● To-do list
**a.** Transcribe the Tortoise ORM transaction thread, starting with "import asyncio" and going on through "logging.basicConfig()".
**b.** Go on with the Tortoise ORM transaction thread, picking up right after its final line.

● Document
'''

UPD: Hacky solution for a single DB:

@asynccontextmanager
async def in_global_transaction():
    async with in_transaction() as conn:
        original_conn = Tortoise._connections['default']
        Tortoise._connections['default'] = conn
        yield
    Tortoise._connections['default'] = original_conn

droserasprout avatar Jun 15 '21 07:06 droserasprout

Also explicit using_db didn't help, fails with probability around 50%:

test.py

import asyncio
import logging
from test_models import TestModel
from tortoise import Tortoise
from tortoise.transactions import in_transaction

logging.basicConfig()
logging.getLogger().setLevel(0)


async def test():
    async with in_transaction() as conn:
        await TestModel.get_or_create(id=1, using_db=conn)
        await TestModel.get_or_create(id=2, using_db=conn)


async def main():
    await Tortoise.init(
        db_url='postgres://[email protected]:13337',
        # db_url='sqlite://:memory:',
        modules={'test': ['test_models']},
    )
    async with in_transaction() as conn:
        await conn.execute_query('DROP TABLE IF EXISTS testmodel')
    await Tortoise.generate_schemas()

    await asyncio.gather(
        test(),
        test(),
        test(),
    ),

asyncio.run(main())

log

(.venv) ➜  dipdup-dex git:(feat/initial) ✗ python test.py
DEBUG:asyncio:Using selector: EpollSelector
DEBUG:tortoise:Tortoise-ORM startup
    connections: {'default': {'engine': 'tortoise.backends.asyncpg', 'credentials': {'port': 13337, 'database': None, 'host': '127.0.0.1', 'user': 'postgres', 'password': None}}}
    apps: {'test': {'models': ['test_models'], 'default_connection': 'default'}}
DEBUG:db_client:Created connection pool <asyncpg.pool.Pool object at 0x7fdb5f946110> with params: {'host': '127.0.0.1', 'port': 13337, 'user': 'postgres', 'database': None, 'min_size': 1, 'max_size': 5, 'connection_class': <class 'asyncpg.connection.Connection'>, 'loop': None}
DEBUG:db_client:DROP TABLE IF EXISTS testmodel: None
DEBUG:tortoise:Creating schema: CREATE TABLE IF NOT EXISTS "testmodel" (
    "id" SERIAL NOT NULL PRIMARY KEY
);
DEBUG:db_client:CREATE TABLE IF NOT EXISTS "testmodel" (
    "id" SERIAL NOT NULL PRIMARY KEY
);
DEBUG:db_client:SELECT "id" FROM "testmodel" WHERE "id"=1 LIMIT 1: None
DEBUG:db_client:INSERT INTO "testmodel" ("id") VALUES ($1): [1]
DEBUG:db_client:SELECT "id" FROM "testmodel" WHERE "id"=2 LIMIT 1: None
DEBUG:db_client:SELECT "id" FROM "testmodel" WHERE "id"=1 LIMIT 1: None
DEBUG:db_client:SELECT "id" FROM "testmodel" WHERE "id"=1 LIMIT 1: None
DEBUG:db_client:INSERT INTO "testmodel" ("id") VALUES ($1): [2]
DEBUG:db_client:INSERT INTO "testmodel" ("id") VALUES ($1): [1]
DEBUG:db_client:INSERT INTO "testmodel" ("id") VALUES ($1): [1]
DEBUG:db_client:SELECT "id" FROM "testmodel" WHERE "id"=1 LIMIT 2: None
DEBUG:db_client:SELECT "id" FROM "testmodel" WHERE "id"=1 LIMIT 2: None
ERROR:asyncio:Resetting connection with an active transaction <asyncpg.connection.Connection object at 0x7fdb5f09e040>
ERROR:asyncio:Resetting connection with an active transaction <asyncpg.connection.Connection object at 0x7fdb5f09e4a0>
Traceback (most recent call last):
  File "/home/droserasprout/git/dipdup-dex/.venv/lib/python3.9/site-packages/tortoise/backends/asyncpg/client.py", line 36, in translate_exceptions_
    return await func(self, *args)

'''

● Information given
'''

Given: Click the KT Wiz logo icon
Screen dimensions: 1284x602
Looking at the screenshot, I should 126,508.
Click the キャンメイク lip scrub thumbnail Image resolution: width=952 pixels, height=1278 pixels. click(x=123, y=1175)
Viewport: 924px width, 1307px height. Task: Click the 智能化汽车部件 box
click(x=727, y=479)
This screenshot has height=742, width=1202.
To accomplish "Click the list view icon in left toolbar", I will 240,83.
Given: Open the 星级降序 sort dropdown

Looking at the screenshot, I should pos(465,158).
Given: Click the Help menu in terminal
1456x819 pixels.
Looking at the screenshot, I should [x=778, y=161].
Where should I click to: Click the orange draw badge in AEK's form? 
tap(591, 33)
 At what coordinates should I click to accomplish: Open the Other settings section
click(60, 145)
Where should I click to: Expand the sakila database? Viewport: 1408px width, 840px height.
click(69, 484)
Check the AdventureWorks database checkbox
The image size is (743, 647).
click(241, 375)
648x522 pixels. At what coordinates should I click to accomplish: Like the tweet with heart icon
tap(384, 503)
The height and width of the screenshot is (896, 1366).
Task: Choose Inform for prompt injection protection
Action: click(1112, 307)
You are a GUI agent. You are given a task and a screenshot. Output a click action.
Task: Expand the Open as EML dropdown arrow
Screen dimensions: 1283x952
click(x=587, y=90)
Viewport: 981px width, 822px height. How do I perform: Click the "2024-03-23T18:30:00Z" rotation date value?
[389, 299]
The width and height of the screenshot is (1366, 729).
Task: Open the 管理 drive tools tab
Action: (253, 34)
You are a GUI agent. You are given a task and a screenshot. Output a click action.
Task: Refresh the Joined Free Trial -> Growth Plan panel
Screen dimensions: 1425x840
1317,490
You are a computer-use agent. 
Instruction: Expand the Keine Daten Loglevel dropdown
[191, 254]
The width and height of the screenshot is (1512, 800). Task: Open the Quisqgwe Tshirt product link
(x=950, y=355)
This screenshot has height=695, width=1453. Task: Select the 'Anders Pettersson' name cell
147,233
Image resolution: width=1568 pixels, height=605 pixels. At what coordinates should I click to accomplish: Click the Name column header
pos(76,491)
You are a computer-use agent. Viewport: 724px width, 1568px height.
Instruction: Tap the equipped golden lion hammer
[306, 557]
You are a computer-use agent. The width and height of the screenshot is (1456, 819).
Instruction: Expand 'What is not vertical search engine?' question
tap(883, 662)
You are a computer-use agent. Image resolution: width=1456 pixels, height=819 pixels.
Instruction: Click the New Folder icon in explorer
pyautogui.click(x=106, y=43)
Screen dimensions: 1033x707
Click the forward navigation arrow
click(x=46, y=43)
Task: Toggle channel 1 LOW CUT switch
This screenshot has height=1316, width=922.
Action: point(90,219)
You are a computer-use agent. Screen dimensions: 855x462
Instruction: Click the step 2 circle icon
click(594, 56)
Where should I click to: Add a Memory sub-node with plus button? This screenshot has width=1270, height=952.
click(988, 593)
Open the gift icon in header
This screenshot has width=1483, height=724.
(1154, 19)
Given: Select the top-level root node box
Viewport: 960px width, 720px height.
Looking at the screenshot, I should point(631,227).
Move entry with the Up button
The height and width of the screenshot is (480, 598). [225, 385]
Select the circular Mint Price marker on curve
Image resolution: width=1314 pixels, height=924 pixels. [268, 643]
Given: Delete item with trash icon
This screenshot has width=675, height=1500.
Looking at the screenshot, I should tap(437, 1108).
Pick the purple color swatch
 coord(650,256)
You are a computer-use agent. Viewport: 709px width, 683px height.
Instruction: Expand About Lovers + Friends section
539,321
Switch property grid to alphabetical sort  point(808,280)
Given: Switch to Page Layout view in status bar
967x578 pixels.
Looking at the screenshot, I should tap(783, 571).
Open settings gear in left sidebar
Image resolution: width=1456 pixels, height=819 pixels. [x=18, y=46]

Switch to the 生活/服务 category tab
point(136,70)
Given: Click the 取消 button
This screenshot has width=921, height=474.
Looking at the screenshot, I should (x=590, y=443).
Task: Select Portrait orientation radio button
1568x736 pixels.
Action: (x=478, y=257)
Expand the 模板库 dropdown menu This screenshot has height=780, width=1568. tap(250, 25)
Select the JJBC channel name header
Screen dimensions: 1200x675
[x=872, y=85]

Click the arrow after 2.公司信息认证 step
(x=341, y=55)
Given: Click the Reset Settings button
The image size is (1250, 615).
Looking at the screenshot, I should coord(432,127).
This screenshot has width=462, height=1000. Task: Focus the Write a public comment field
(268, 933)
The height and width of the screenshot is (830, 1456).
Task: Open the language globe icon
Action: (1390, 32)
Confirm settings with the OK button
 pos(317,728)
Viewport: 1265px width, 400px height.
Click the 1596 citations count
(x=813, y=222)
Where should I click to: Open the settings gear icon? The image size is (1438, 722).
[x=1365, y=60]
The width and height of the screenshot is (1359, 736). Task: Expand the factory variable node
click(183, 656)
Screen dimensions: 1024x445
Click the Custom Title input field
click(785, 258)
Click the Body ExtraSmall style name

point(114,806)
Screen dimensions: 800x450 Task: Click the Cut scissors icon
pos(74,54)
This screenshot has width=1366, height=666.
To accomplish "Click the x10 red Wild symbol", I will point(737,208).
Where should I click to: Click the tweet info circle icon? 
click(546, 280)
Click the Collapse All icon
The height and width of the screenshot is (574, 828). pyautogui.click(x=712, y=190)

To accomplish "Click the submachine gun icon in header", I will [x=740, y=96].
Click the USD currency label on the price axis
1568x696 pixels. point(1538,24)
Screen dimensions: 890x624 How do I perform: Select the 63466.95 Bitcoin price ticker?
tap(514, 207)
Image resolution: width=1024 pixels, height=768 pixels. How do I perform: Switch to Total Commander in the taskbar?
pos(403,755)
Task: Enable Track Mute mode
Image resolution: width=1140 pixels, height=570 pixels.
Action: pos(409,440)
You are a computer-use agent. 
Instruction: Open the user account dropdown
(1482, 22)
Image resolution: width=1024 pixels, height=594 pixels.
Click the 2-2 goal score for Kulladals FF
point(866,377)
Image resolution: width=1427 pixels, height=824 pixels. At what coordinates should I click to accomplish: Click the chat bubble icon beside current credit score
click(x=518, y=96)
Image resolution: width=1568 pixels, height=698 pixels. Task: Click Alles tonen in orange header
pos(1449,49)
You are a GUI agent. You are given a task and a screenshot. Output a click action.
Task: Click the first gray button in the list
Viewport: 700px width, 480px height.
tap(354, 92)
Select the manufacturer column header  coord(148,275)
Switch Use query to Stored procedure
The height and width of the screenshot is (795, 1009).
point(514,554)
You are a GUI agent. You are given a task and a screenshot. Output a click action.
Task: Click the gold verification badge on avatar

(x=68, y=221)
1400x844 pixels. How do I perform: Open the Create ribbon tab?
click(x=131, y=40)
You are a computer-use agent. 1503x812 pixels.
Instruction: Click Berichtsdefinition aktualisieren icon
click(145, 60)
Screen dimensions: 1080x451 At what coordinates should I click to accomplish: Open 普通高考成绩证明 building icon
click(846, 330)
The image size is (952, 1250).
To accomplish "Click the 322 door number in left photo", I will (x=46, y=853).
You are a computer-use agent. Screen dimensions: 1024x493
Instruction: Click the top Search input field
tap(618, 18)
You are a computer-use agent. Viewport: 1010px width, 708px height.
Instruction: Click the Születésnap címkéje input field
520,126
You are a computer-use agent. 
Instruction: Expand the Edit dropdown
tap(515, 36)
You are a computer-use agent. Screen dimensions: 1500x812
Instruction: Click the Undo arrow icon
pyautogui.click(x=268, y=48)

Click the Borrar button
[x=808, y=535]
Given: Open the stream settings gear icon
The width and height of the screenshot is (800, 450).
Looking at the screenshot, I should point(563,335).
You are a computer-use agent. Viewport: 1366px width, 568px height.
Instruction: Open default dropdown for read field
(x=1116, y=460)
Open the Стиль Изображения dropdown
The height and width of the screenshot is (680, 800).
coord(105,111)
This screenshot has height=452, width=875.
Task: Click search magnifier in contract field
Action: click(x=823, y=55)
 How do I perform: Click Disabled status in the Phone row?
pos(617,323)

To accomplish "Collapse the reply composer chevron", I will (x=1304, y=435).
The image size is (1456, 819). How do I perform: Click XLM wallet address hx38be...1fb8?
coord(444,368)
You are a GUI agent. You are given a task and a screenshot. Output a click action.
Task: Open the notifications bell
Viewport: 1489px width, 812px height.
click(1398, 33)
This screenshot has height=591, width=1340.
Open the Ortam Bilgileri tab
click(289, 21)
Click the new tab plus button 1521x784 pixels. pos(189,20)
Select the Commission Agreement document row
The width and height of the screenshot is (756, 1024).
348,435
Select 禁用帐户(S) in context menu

'''

● Results
**a.**
import asyncio
import logging
from test_models import TestModel
from tortoise import Tortoise
from tortoise.transactions import in_transaction

logging.basicConfig()

**b.**
  File "/home/droserasprout/git/dipdup-dex/.venv/lib/python3.9/site-packages/tortoise/backends/asyncpg/client.py", line 176, in execute_query
    rows = await connection.fetch(*params)
  File "/home/droserasprout/git/dipdup-dex/.venv/lib/python3.9/site-packages/asyncpg/connection.py", line 583, in fetch
    return await self._execute(
  File "/home/droserasprout/git/dipdup-dex/.venv/lib/python3.9/site-packages/asyncpg/connection.py", line 1625, in _execute
    result, _ = await self.__execute(
  File "/home/droserasprout/git/dipdup-dex/.venv/lib/python3.9/site-packages/asyncpg/connection.py", line 1650, in __execute
    return await self._do_execute(
  File "/home/droserasprout/git/dipdup-dex/.venv/lib/python3.9/site-packages/asyncpg/connection.py", line 1677, in _do_execute
    stmt = await self._get_statement(
  File "/home/droserasprout/git/dipdup-dex/.venv/lib/python3.9/site-packages/asyncpg/connection.py", line 375, in _get_statement
    statement = await self._protocol.prepare(
  File "asyncpg/protocol/protocol.pyx", line 168, in prepare
asyncpg.exceptions.InFailedSQLTransactionError: current transaction is aborted, commands ignored until end of transaction block

During handling of the above exception, another exception occurred:

Traceback (most recent call last):
  File "/home/droserasprout/git/dipdup-dex/test.py", line 33, in <module>
    asyncio.run(main())
  File "/usr/lib/python3.9/asyncio/runners.py", line 44, in run
    return loop.run_until_complete(main)
  File "/usr/lib/python3.9/asyncio/base_events.py", line 642, in run_until_complete
    return future.result()
  File "/home/droserasprout/git/dipdup-dex/test.py", line 27, in main
    await asyncio.gather(
  File "/home/droserasprout/git/dipdup-dex/test.py", line 13, in test
    await TestModel.get_or_create(id=1, using_db=conn)
  File "/home/droserasprout/git/dipdup-dex/.venv/lib/python3.9/site-packages/tortoise/models.py", line 1009, in get_or_create
    return await cls.get(**kwargs), False
  File "/home/droserasprout/git/dipdup-dex/.venv/lib/python3.9/site-packages/tortoise/queryset.py", line 802, in _execute
    instance_list = await self._db.executor_class(
  File "/home/droserasprout/git/dipdup-dex/.venv/lib/python3.9/site-packages/tortoise/backends/base/executor.py", line 124, in execute_select
    _, raw_results = await self.db.execute_query(query.get_sql())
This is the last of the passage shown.